I’ve been focusing a lot on different things lately and it's been harder to get back into writing this autumn. I think that as we grow older we forget about being creative, we work hard on trying to fit into the world around us instead, which can be a very time consuming. We want to fit in. We want to look, speak and move like the people in the world that surrounds us.

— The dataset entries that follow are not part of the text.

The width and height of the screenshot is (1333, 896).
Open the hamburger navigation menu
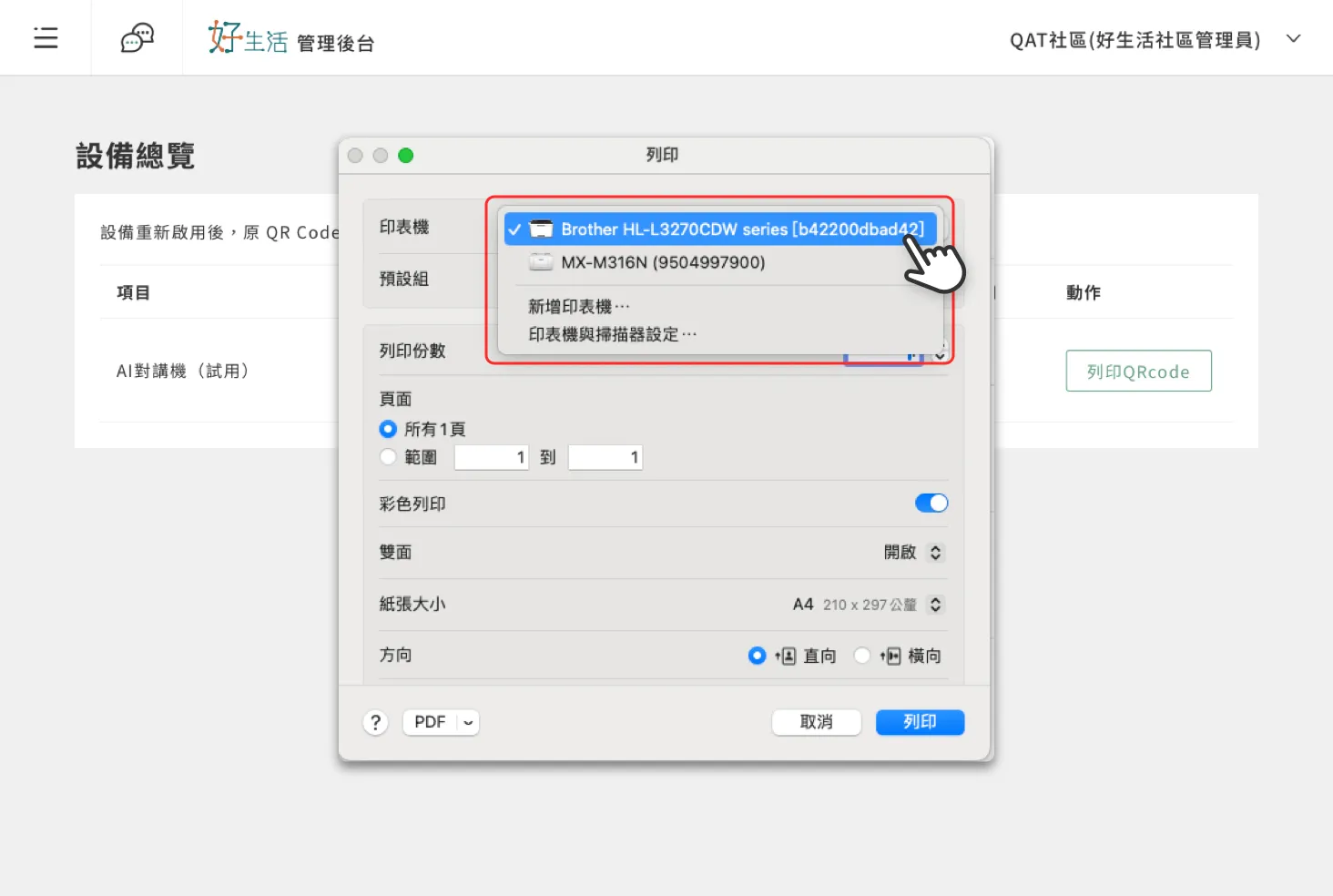click(46, 38)
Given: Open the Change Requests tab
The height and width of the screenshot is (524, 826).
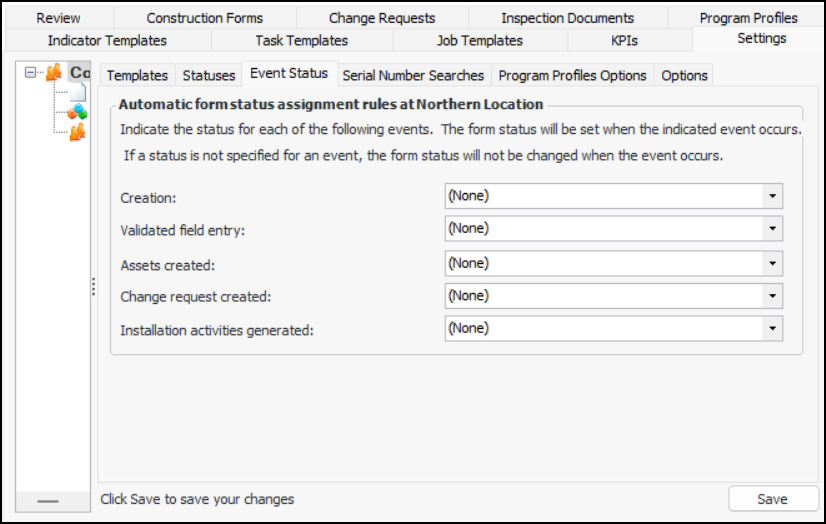Looking at the screenshot, I should 382,18.
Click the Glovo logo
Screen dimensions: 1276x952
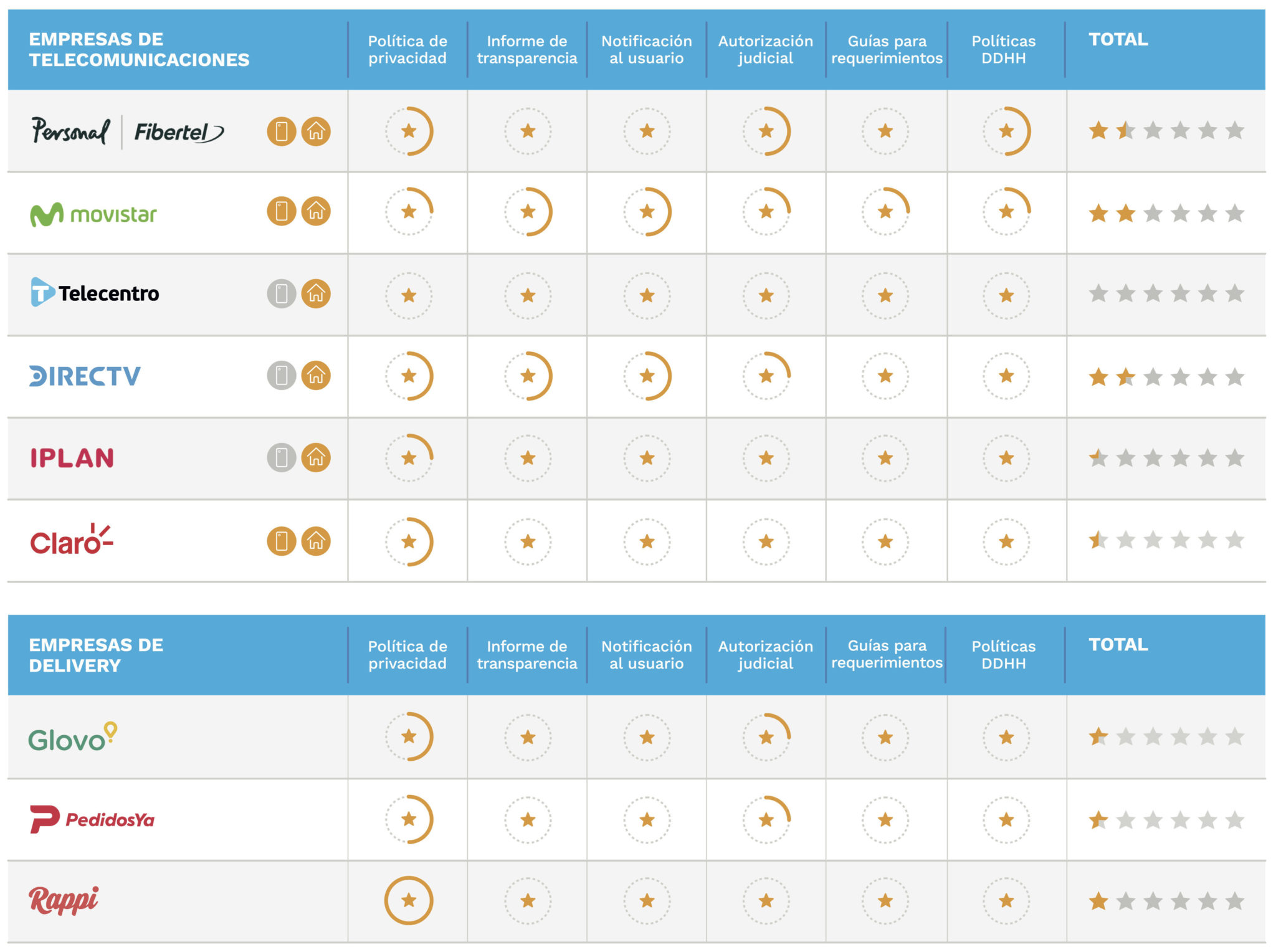click(x=73, y=738)
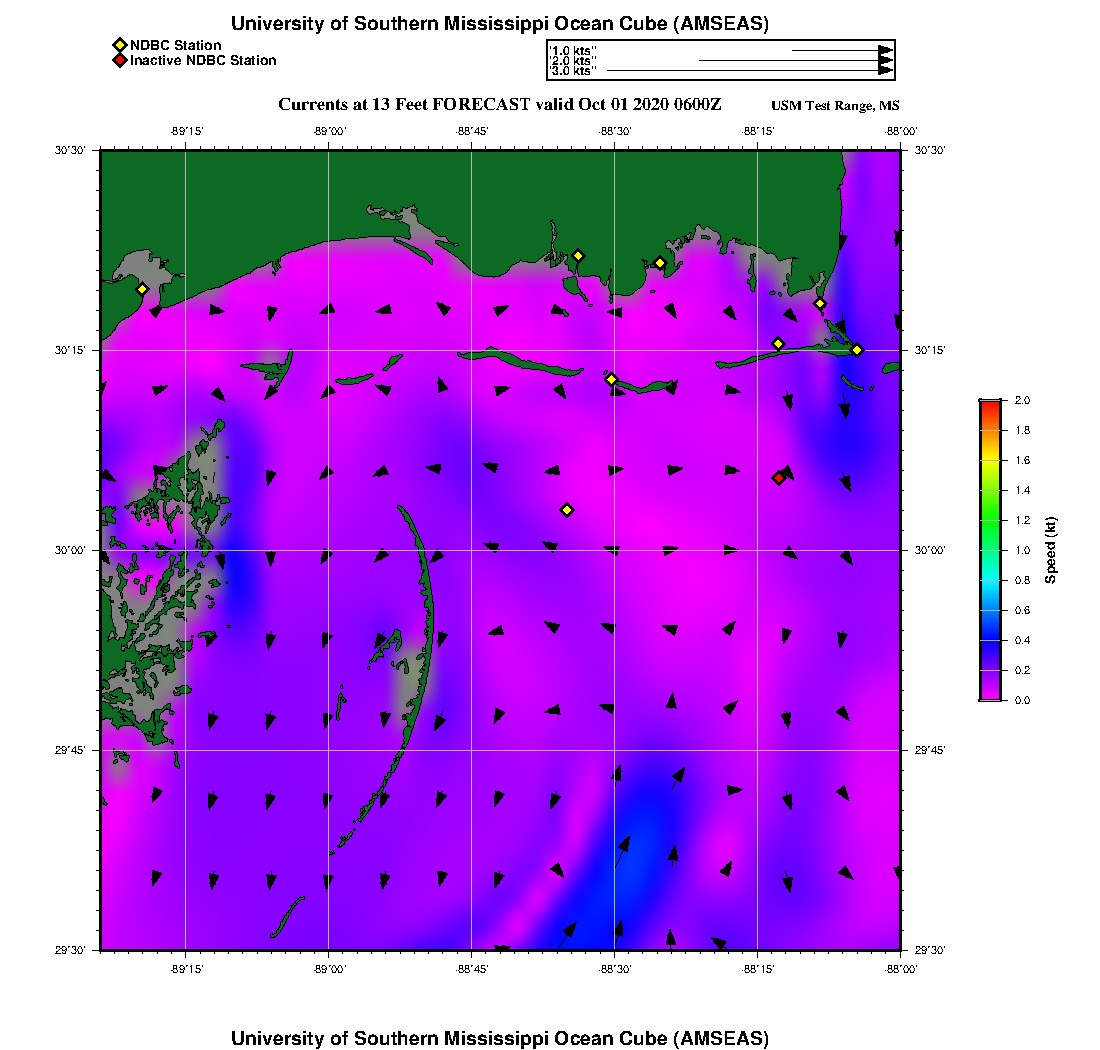Select yellow station directly north of red marker
Screen dimensions: 1100x1050
click(778, 344)
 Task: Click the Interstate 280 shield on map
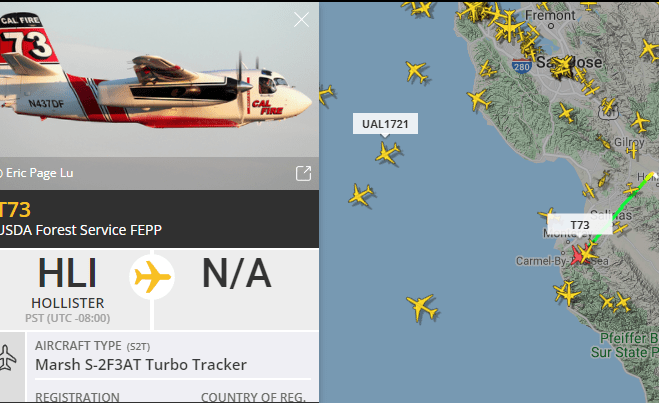[x=522, y=66]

I'm still trying working on how to be creative in different ways. I am thinking about how to look at the world from different angles and to find and follow my own vision of what's right. This means writing most of the time, but lately photography felt like an incredibly creative process – mostly thanks to my blog buddies who showed me how magical the world can be when it’s viewed through the camera lens. I’ve not had time to pick up the camera lately but for the next three weeks I will have it pretty much permanently glued to my hand – while in Asia, there will be plenty of opportunities to practice. A time to be creative will become available at last; there will be opportunities to daydream, to fantasize and to imagine. I look forward to this time away because when I'm not writing or taking photos, I feel that I’m losing the creative part of me that I value. I not only don't experiment with words, but I don't experiment with life.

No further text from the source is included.